After a successful test shooting I conducted another session at the old Continental factory premises in Hanover-Limmer. The protagonist of that shoot were Maike and her BMW R1200GS Adventure.
It was a little rainy that day and the sand was wet. Not soggy, but a little wet so that the sand was not loose. Maike made a few rounds on the sand to familiarize herself with the terrain. In the meantime I set up my equipment.
I used two flashes with an umbrella on a tripod. The flashes were triggered using my Yongnuo wireless triggers. The third tripod you see in the middle holds a GoPro, which was used to document the session. In the past I had problems with the umbrellas. They act like a sail and tend to trip over when a slight wind blows. That is why I brought two cloth bags, two plastic bags and a small shovel I borrowed from my children’s sandbox.
I put the plastic bag into the cloth bag to protect the cloth from the moist sand and started shovelling. These improvised sandbags then acted as a weight for the lighting tripods.
The idea was that Maike should drive in circles and each time she passed by my “flash trap” I could take an image. But at first we started with some “bike and biker” portraits. I used both the 70-200mm f2.8 as well as the 14-24 mm f2.8 lens for different image styles.

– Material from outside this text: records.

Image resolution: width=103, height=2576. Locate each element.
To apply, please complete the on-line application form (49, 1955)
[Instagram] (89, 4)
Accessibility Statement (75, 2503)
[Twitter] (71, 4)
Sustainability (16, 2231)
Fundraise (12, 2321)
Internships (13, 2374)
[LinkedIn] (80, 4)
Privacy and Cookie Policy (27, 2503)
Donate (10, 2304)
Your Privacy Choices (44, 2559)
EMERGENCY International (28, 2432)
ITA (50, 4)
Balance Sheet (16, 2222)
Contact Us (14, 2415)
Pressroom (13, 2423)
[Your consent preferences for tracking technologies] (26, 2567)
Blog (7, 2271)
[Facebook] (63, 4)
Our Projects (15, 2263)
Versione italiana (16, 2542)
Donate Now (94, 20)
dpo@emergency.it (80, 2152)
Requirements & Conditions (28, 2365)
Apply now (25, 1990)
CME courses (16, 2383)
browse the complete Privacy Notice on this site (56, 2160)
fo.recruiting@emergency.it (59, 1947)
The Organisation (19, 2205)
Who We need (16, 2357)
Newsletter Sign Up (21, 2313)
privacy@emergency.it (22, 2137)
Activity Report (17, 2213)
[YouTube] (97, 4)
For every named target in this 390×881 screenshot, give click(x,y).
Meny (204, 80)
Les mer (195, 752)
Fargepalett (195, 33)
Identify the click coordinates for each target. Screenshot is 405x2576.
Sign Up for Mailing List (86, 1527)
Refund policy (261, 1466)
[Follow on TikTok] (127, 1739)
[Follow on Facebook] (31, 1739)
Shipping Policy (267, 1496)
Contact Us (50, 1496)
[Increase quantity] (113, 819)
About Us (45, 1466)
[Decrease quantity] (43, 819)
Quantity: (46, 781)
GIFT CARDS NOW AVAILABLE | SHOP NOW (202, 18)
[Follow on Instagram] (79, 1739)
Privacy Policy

After completing the portraits I asked Maike to drive in circles and pass my “flash trap” for photos on the move. She did as instructed and I took multiple shots.
There were some patches of loose sand and Maike had a small mishap as the bike topped to the left. But luckily the GS Adventure is outfitted with crash bars and protective shields for the boxer engine cylinders. Long story short – the bike is kind of armored and falling to the soft ground is not an issue.
Lifting it up again somehow IS an issue. It weighs 260 kg fully fuelled, and the empty cases add a few more kilograms to it. But with the combined effort of Maike and me we managed and no harm was done.
I worked both with the 70-200 and the 14-24 mm lens. A good perspective for the wide angle shots is from below, as close to the ground as possible.
Timing is crucial. The bike passes only a narrow passage lit by the flashes, so you have to press the shutter button in the correct moment.